PHP's mbstring extension provides many very practical functions when dealing with multibyte strings. Among them, mb_get_info() and mb_detect_encoding() are often confused by novices. Although they are all related to multi-byte character encoding, they have completely different functions. Today we will carefully review their differences and their applicable scenarios.
mb_get_info() is a function used to obtain the configuration information of the current mbstring environment. It can tell you a lot of details about encoding settings, such as default internal encoding, HTTP input/output encoding, current language settings, and so on.
mb_get_info(string $type = null): array|string|false
<?php
// Get all configuration information
$info = mb_get_info();
print_r($info);
// Get the current internal code
$internalEncoding = mb_get_info("internal_encoding");
echo "The internal code is: " . $internalEncoding;
?>
The result of the run might be like this (partial):
Array
(
[internal_encoding] => UTF-8
[http_output] => UTF-8
[http_input] => pass
[language] => neutral
...
)
If you are only interested in a certain item, such as wanting to confirm whether the current default encoding is UTF-8, this function is very convenient.

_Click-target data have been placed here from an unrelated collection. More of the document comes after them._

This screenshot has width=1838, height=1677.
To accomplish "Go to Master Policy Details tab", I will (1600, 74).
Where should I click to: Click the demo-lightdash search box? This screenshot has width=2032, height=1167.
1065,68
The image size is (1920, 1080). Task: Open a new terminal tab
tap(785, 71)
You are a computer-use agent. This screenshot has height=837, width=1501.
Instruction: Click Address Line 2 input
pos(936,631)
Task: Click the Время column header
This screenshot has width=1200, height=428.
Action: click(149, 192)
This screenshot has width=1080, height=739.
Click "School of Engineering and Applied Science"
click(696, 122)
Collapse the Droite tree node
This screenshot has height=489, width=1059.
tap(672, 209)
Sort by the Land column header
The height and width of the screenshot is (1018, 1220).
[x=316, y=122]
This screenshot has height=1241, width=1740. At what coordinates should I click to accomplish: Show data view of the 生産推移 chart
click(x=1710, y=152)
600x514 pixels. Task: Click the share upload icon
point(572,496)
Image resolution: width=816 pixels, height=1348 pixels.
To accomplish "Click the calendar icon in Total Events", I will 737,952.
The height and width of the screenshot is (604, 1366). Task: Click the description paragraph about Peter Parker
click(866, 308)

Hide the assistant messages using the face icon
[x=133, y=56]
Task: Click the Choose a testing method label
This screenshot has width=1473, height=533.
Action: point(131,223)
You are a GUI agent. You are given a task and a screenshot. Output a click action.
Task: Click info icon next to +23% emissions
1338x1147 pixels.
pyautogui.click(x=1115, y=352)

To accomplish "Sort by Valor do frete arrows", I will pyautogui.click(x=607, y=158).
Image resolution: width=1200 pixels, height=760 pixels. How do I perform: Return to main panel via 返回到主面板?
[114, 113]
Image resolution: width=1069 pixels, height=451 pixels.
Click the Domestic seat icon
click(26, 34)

mb_detect_encoding() is another way, which is used to guess the encoding of a string . This is a very useful tool when you receive a string from an unknown source, such as a file uploaded by a user, form data, or web content caught by a crawler.
mb_detect_encoding(string $string, array|string|null $encodings = null, bool $strict = false): string|false
<?php
// Suppose you crawl a web page
$content = file_get_contents("https://gitbox.net/page.html");
// Try to detect its encoding
$encoding = mb_detect_encoding($content, ["UTF-8", "GBK", "ISO-8859-1"]);
echo "The detected encoding is: " . $encoding;
?>
You can also enable strict mode to match encodings more strictly:
$encoding = mb_detect_encoding($content, ["UTF-8", "GBK"], true);
Functional Points | mb_get_info() | mb_detect_encoding() |
---|---|---|
effect | Get the encoding environment configuration | Detect the actual encoding of the string |
parameter | Optional parameters determine the return content | You need to pass in a string, and you can choose the encoding list. |
Return type | Array or string | String or false |
Application scenarios | Check encoding settings, debugging | Determine unknown encoded strings |
Relationship with input content | No need to enter content | String content must be provided |
A more straightforward analogy is:
mb_get_info() : Ask PHP how did you set it now?
mb_detect_encoding() : What is the encoding of this string?
I mistakenly thought that mb_get_info can tell you string encoding:
It will only tell you the current encoding settings of PHP and will not recognize what encoding the string you give it.
Detect without specifying the encoding list:
By default, mb_detect_encoding() uses the internal encoding order. If you know the candidate encoding range clearly, it is best to pass it in manually, which can improve accuracy and performance.
If you just want to know how PHP is currently setting encoding, such as whether UTF-8 is used by default, then use mb_get_info() ;
If you have an unidentified encoded text on hand, such as a HTML piece caught from gitbox.net , you should use mb_detect_encoding() to determine whether it is UTF-8, GBK or something.
The two functions complement each other and perform their own duties. After understanding them clearly, they will be very easy to use.